Allora come è venuto fuori il suo nome? A quanto sembra, emergerebbe da alcune relazioni investigative, atti, cosiddetti “privi di rilevanza penale”. Le relazioni investigative, infatti, seppur autorevoli, se non hanno rilevanza penale, dovrebbero rimanere semplici deduzioni, nient’altro che semplici deduzioni. E’ giusto che semplici deduzioni investigative, prive di qualsiasi rilevanza penale, finiscano per essere date in pasto alla stampa? Uno dei noccioli di questa vicenda, sta tutto dentro questo paradosso. Sinceramente, con tutto il rispetto per gli organi inquirenti, noi siamo convinti che non sia giusto, anzi diciamolo chiaramente, è profondamente scorretto. Tra l’altro, da quanto leggiamo sui giornali, queste deduzioni investigative, sono molto approssimative, infatti sostengono che, alcuni indagati, si sarebbero prodigati per ottenere sostegno elettorale dal clan, a favore di De Gaetano, ciò, sulla base di un presunto interessamento del suocero dello stesso. Insomma, per farla breve, alcuni soggetti, su richiesta di altro soggetto, avrebbero chiesto sostegno per De Gaetano.

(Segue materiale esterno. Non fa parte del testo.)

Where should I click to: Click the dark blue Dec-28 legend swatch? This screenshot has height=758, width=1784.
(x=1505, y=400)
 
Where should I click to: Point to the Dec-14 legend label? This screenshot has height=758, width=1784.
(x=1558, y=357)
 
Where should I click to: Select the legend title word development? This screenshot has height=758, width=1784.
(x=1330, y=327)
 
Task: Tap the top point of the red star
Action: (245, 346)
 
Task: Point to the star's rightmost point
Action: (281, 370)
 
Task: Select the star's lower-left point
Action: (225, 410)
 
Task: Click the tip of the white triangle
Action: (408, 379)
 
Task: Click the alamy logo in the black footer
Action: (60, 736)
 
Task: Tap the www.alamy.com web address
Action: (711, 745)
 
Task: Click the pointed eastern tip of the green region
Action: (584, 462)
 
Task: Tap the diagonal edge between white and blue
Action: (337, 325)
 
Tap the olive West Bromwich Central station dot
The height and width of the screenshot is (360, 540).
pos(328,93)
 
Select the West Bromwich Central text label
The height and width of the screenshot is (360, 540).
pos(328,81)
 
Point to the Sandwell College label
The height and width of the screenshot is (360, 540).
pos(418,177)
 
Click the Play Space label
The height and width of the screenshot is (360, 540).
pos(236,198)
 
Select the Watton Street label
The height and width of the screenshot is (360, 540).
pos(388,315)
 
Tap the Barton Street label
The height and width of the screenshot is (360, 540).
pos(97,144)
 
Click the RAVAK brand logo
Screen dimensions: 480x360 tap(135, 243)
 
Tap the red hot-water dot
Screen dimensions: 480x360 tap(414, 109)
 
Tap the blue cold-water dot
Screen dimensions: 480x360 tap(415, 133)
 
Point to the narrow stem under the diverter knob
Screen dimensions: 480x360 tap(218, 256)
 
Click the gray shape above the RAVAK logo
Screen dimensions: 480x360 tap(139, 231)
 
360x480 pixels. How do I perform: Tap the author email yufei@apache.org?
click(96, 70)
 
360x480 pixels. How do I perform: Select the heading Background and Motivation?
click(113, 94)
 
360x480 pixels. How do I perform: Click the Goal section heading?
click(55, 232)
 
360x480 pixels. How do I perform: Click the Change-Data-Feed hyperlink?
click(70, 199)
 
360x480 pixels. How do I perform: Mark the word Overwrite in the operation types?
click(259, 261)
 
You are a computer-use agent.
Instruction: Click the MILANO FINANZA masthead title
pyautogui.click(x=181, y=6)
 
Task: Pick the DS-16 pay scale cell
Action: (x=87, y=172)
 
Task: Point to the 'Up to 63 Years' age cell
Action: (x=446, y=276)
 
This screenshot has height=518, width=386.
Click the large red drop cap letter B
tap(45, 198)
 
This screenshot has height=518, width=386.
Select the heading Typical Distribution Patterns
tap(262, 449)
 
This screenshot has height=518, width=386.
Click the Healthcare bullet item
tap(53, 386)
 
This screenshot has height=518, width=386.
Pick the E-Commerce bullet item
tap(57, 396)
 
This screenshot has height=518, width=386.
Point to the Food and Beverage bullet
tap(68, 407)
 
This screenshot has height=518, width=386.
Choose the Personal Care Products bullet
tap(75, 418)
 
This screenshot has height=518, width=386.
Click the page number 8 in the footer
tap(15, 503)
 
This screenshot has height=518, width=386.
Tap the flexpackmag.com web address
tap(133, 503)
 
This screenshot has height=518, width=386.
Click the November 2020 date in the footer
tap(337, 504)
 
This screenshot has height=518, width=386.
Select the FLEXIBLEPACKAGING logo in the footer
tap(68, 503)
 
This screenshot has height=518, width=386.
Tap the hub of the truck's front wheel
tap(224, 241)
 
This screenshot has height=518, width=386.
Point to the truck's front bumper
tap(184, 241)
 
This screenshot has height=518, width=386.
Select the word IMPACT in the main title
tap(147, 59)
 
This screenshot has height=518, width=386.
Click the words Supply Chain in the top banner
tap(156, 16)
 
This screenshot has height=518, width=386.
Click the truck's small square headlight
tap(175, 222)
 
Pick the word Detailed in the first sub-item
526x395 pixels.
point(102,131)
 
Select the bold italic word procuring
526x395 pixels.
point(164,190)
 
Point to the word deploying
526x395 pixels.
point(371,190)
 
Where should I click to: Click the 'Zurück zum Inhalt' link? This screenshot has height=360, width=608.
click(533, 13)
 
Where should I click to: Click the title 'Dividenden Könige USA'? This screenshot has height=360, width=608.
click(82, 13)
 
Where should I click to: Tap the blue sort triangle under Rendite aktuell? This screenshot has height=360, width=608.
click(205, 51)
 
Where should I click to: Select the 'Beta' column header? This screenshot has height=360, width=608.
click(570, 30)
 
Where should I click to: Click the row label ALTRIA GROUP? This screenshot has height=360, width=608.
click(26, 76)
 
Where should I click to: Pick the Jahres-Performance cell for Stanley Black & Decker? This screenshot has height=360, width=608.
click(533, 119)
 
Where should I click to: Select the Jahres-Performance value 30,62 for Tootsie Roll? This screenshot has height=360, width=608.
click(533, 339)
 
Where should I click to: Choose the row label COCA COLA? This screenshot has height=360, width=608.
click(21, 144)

L’unico indizio? Il ritrovamento di alcuni santini elettorali. Un po' poco per sbattere il “mostro” in prima pagina e distruggerne la reputazione. Ma poi cosa avrebbe fruttato il presunto sostegno della cosca in termini elettorali per Nino De Gaetano nelle zone di influenza del clan? 55 voti a Grotteria, 35 voti a Siderno, 50 voti a San Luca, un paio di centinaia di voti ad Archi. Scusate ma di cosa stiamo parlando considerato che De Gaetano ha preso oltre 8 mila voti? In questa storia tutto fa a pugni con il realismo, sia i fatti, sia la logica.
Abbiamo molto rispetto per coloro che combattono la ‘ndrangheta ogni giorno, mettendo a repentaglio la propria vita. Tuttavia, abbiamo altrettanto rispetto per il principio della difesa del diritto, delle garanzie e della dignità delle persone, e ciò, ci induce a prendere le distanze da metodi di questo tipo, e a nutrire forti dubbi sulle campagne mediatiche come quella di cui è rimasto vittima Nino De Gaetano. So bene che mi attirerò le critiche e le solite accuse delle anime belle del professionismo antimafia di casa nostra ma, onestamente, di fronte all’entità del problema che, per la verità, non solo chi scrive, ma tanti altri ormai pongono, di questa eventualità, non mi importa molto. Quello che mi preme, è porre sul tavolo della discussione politica mediatica, un tema gigantesco: la difesa della civiltà giuridica di un paese ormai alla deriva.